# Yongnuo YN600EX-RT now available for $186



## andrewflo (Oct 17, 2014)

I was extremely excited when the YN-E3-RT was released at a whopping $140, and the YN600EX-RT was announced.

Now seeing it available for $186 blows my mind. I was expecting it to be ~$250. Was anyone else looking forward to this flash?

Based off the reviews the YN-E3-RT (ST-E3-RT clone) which has even better features such AF Assist Beam, I think the YN600EX-RT could be a really interesting contender again the Canon OEM version.

http://www.ebay.com/itm/YONGNUO-Flash-Speedlite-YN600EX-RT-for-Canon-/121461881210?pt=Digital_Camera_Flashes&hash=item1c47b1397a


----------



## Besisika (Oct 17, 2014)

andrewflo said:


> I was extremely excited when the YN-E3-RT was released at a whopping $140, and the YN600EX-RT was announced.
> 
> Now seeing it available for $186 blows my mind. I was expecting it to be ~$250. Was anyone else looking forward to this flash?
> 
> ...


Yes, I am excited about it. I will wait until bunch of reviews are available on the net though.


----------



## Steve (Oct 17, 2014)

Finally.

I'll wait for some in depth reviews but I've been looking forward to an affordable competitor to the overpriced 600EX-RT for a while. 

One downside is that the flash doesn't work natively with the YN622 TTL triggers which is nonsense imo. Those triggers are great and there's no reason not to make a flash with a built in receiver. 

Here's FlashHavoc's post about it: http://flashhavoc.com/yongnuo-yn600ex-rt-now-available/


----------



## Marsu42 (Oct 17, 2014)

andrewflo said:


> Now seeing it available for $186 blows my mind. I was expecting it to be ~$250. Was anyone else looking forward to this flash?



I'm really looking forward to a working and *reliable* Canon 600ex clone. The new Yn being priced so low and near their bare-bones transmitter makes me suspicious though, there might be strings attached - so lets for real-world real user reviews from people who know their flash photography.

This is because after the complaints about the Yn transmitter, one popular argument was "Well, this is made for the Chinese market and for that price you cannot expect the same performance as the Canon, can you?"


----------



## Steve (Oct 17, 2014)

Marsu42 said:


> This is because after the complaints about the Yn transmitter, one popular argument was "Well, this is made for the Chinese market and for that price you cannot expect the same performance as the Canon, can you?"

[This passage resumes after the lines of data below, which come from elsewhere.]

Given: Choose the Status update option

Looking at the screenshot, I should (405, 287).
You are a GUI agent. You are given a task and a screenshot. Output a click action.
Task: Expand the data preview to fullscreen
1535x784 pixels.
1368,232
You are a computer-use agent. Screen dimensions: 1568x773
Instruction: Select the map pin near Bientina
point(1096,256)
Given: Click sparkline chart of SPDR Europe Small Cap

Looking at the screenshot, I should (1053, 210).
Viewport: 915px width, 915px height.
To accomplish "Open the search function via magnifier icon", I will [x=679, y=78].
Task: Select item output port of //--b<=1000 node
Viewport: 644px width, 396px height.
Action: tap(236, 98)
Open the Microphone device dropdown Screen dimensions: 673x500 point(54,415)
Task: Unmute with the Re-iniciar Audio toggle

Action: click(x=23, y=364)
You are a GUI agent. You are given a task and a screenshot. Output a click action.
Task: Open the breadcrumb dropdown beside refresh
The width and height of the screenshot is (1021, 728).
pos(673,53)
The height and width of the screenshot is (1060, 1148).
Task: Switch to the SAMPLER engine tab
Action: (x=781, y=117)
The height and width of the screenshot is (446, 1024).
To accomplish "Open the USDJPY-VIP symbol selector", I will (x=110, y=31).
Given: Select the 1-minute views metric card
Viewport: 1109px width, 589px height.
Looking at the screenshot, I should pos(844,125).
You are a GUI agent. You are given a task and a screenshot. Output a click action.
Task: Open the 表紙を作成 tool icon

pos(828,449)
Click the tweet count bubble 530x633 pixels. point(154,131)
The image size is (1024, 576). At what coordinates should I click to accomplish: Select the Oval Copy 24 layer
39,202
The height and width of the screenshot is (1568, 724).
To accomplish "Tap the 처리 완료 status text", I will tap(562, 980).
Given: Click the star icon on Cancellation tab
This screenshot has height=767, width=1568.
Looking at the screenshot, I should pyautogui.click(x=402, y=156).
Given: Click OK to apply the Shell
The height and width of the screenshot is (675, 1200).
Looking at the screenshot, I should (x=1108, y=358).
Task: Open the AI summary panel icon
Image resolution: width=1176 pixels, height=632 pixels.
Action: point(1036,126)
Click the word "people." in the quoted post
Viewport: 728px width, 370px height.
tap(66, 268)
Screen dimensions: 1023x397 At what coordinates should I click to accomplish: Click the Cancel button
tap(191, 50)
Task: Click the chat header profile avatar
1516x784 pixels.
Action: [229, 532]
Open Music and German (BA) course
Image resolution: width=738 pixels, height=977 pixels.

Yeah, well, that's a pretty legit statement though. For the prices Canon charges for their flash system, it better work every single time. If the YN's work 95% as well for ~1/3rd the price, well, I'll take a misfire here and there. If my livelihood depended on speedlite photography it might be a different story.


----------



## Marsu42 (Oct 17, 2014)

Steve said:


> If the YN's work 95% as well for ~1/3rd the price, well, I'll take a misfire here and there.



My Yn transmitter's performany is way below 95%, but of course ymmv. The question is if there are is "just" less qc and you might end up with a dud easily replaced by Yn's agile customer service, or if there are systematic problems. For example with the transmitter, the af assist is a bad joke as they moved the points so far apart from each other you have to wiggle the transmitter in the hotshoe around to catch one with one of the (6d's) af points.


----------



## andrewflo (Oct 17, 2014)

Marsu42 said:


> Steve said:
> 
> 
> > If the YN's work 95% as well for ~1/3rd the price, well, I'll take a misfire here and there.
> ...



Good point. The biggest known issue of the YN-E3-RT is that the AF Assist Beam's points don't line up with the AF points in camera (not even close). But considering the Canon ST-E3-RT doesn't have an AF Assist Beam at all, it's kind of tough to call it a deal breaker.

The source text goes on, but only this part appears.